Comme une pâte de fruits

Je préférais les pâtes de fruits.
Et pourtant, le chocolat était plus qu’un péché mignon.
Mais à Noël, je préférais la petite boîte de pâtes de fruits au sachet de crottes en chocolat. Sans doute, y avait-il alors l’attrait pour les couleurs, puis les grains de sucre qui fondaient d’abord en bouche avant de découvrir la saveur du fruit que le rose, le vert pâle ou l’orangé ne révélaient pas toujours. Il faut dire aussi que ces pâtes de fruits-là avaient le bon goût d’une fabrication artisanale et que la praline des chocolats n’avaient pas le croquant du carré noir que j’aimais tant.

Je préférais les pâtes de fruits.

Ma petite boîte, je la gardais assez longtemps contrairement aux tablettes de chocolat souvent dévorées trop rapidement.
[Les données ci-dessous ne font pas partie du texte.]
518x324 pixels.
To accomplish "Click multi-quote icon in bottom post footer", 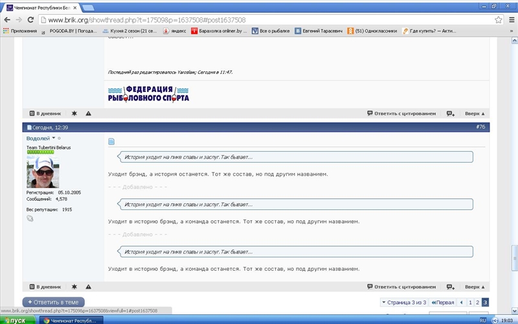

C’est comme si chaque petit carré coloré était promesse d’un instant de douceur dans le gris de l’hiver. Souvent, la pâte de fruits accompagnait le début d’une lecture, lovée dans le sofa, près du feu, et annonçait ainsi un moment hors du temps.

Il est arrivé hier soir avec une jolie boîte. Je crois que cela faisait une éternité qu’on ne m’avait offert des pâtes de fruits. Moi-même, j’en achète encore à l’abbaye tout près d’ici, de temps en temps, mais en cadeau, non, je n’en reçois plus depuis ces Noëls d’autrefois. 
Il est arrivé l’ami, avec son sourire et avec  cette chaleur des retrouvailles devenues plus rares depuis quelques temps.

Ce matin, à l’aube de recevoir à nouveau des nouvelles qu’on annonce difficiles, j’ai regardé la jolie boîte et je me suis demandée comment du joli, j’allais pouvoir en donner dans les semaines à venir. Dans les gris des nouvelles, trouver de la joie, encore.
Peut-être garder les sourires comme autant de petits grains de sucre qui augurent un moment de douceur.
Peut-être offrir mes doux mots comme autant de parfums, de fruits et de saveurs qu’on peut garder au cœur.
Peut-être rappeler les couleurs des milliers de petites choses apparemment insignifiantes pour ne pas laisser la grisaille envahir l’espace.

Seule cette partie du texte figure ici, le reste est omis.